DESCRIPTION (provided by applicant): The serotonin transporter (SERT) is a critical regulator of emotional function that acts both during brain development as a growth modulator and as a neurotransmitter in the more mature brain. It is the primary molecular target for many antidepressants, especially the serotonin selective reuptake inhibitors (SSRIs), which are used as a first- line treatment for a number of psychiatric conditions. SSRIs increase serotonergic tone, and this effect is thought to mediate their therapeutic actions. Paradoxically, genetically reduced SERT expression increases the risk for affective- and anxiety-like behaviors in adult humans, primates, and rodents. The abnormal behaviors of genetically-impaired SERT mice are recapitulated by early life exposure to SERT-blocking agents such as fluoxetine, clomipramine, and citalopram. These findings indicate a critical role of serotonin in the maturation of brain systems that modulate emotional function in the adult and suggest a developmental mechanism to explain how low-expressing SERT promoter alleles increase vulnerability to psychiatric disorders. Moreover, these findings suggest that fetal exposure to SSRIs during pregnancy or early childhood may increase the risk of psychiatric disorders later in life. In this application, we propose several experiments that increase our understanding of the role serotonin plays in modulating brain development. We examine "critical periods" of development that are sensitive to SERT inhibition. We define the abnormalities of brain structure, connectivity, and physiology that may underlie the adult abnormalities. We also determine the developmental trajectory of behavioral, anatomical, and physiological abnormalities that arise from brief, early exposure to SERT inhibitors. The resulting knowledge obtained by these studies should lead to a better understanding of how serotonin functions during brain development and help inform the underlying pathophysiology of affective and anxiety disorders that may arise due to developmental perturbations in SERT function. Changes in serotonin may affect the way the brain wires itself together during early life. The goal of this proposal is to understand how inhibition of the serotonin transporter affects brain development and behavior. The results have implications for the use of antidepressants during pregnancy and for understanding how certain gene variants predispose to depression and anxiety disorders.
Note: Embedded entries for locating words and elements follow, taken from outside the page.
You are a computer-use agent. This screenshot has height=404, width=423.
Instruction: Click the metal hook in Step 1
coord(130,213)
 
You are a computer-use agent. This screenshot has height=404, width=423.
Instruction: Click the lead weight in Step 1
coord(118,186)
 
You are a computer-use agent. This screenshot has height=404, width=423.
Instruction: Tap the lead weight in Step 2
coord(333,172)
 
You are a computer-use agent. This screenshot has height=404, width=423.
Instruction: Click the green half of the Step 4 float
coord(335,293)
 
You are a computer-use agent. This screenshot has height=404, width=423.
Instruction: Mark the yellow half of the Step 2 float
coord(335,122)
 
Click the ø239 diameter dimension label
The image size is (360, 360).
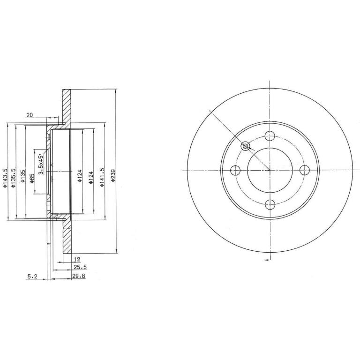click(x=113, y=176)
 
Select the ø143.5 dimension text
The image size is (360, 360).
click(x=5, y=179)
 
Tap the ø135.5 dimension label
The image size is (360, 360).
click(x=13, y=178)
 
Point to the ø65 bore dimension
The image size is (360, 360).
click(x=32, y=179)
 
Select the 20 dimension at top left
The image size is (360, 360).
click(x=30, y=115)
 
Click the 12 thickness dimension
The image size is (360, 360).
click(x=77, y=259)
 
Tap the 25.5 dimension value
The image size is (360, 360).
click(x=80, y=267)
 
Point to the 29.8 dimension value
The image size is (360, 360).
click(x=79, y=276)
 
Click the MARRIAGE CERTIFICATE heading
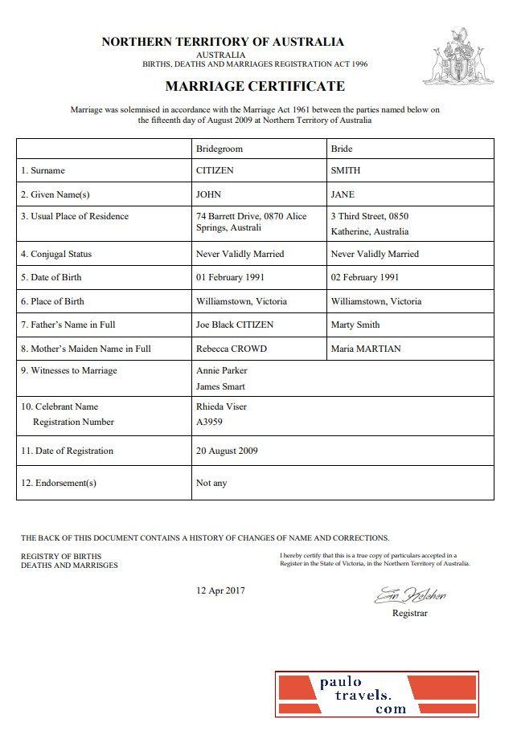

描述(申请人提供)：5-羟色胺转运体(SERT)是情绪功能的关键调节因子，在大脑发育过程中既是生长调节器，也是更成熟大脑中的神经递质。它是许多抗抑郁药物的主要分子靶点，特别是5-羟色胺选择性再摄取抑制剂(SSRIs)，这些药物被用作治疗许多精神疾病的一线药物。SSRI增加5-羟色胺能张力，这一效应被认为是它们的治疗作用的中介。矛盾的是，在成年人类、灵长类动物和啮齿动物中，SERT基因表达的降低增加了情感和焦虑样行为的风险。遗传受损的SERT小鼠的异常行为可通过早期暴露于SERT阻滞剂如氟西汀、氯丙咪嗪和西酞普兰来重现。这些发现表明，5-羟色胺在调节成人情绪功能的大脑系统成熟过程中发挥了关键作用，并提出了一种发育机制，以解释低表达的SERT启动子等位基因如何增加精神疾病的易感性。此外，这些发现表明，胎儿在怀孕期间或儿童早期接触SSRIs可能会增加以后生活中精神疾病的风险。在这个应用中，我们提出了几个实验，以增加我们对5-羟色胺在调节大脑发育中所起的作用的理解。我们研究对SERT抑制敏感的发育的“关键期”。我们定义了大脑结构、连通性和生理的异常，这些异常可能是成人异常的基础。我们还确定了行为、解剖和生理异常的发展轨迹，这些异常是由于短暂的早期接触SERT抑制剂而引起的。通过这些研究获得的知识应有助于更好地理解5-羟色胺在大脑发育过程中的作用，并有助于了解由于SERT功能发育障碍而可能出现的情感障碍和焦虑障碍的潜在病理生理学。在生命早期，5-羟色胺的变化可能会影响大脑自我连接的方式。这项建议的目标是了解抑制5-羟色胺转运体如何影响大脑发育和行为。这一结果对于在怀孕期间使用抗抑郁药物以及了解某些基因变异如何易患抑郁症和焦虑症具有重要意义。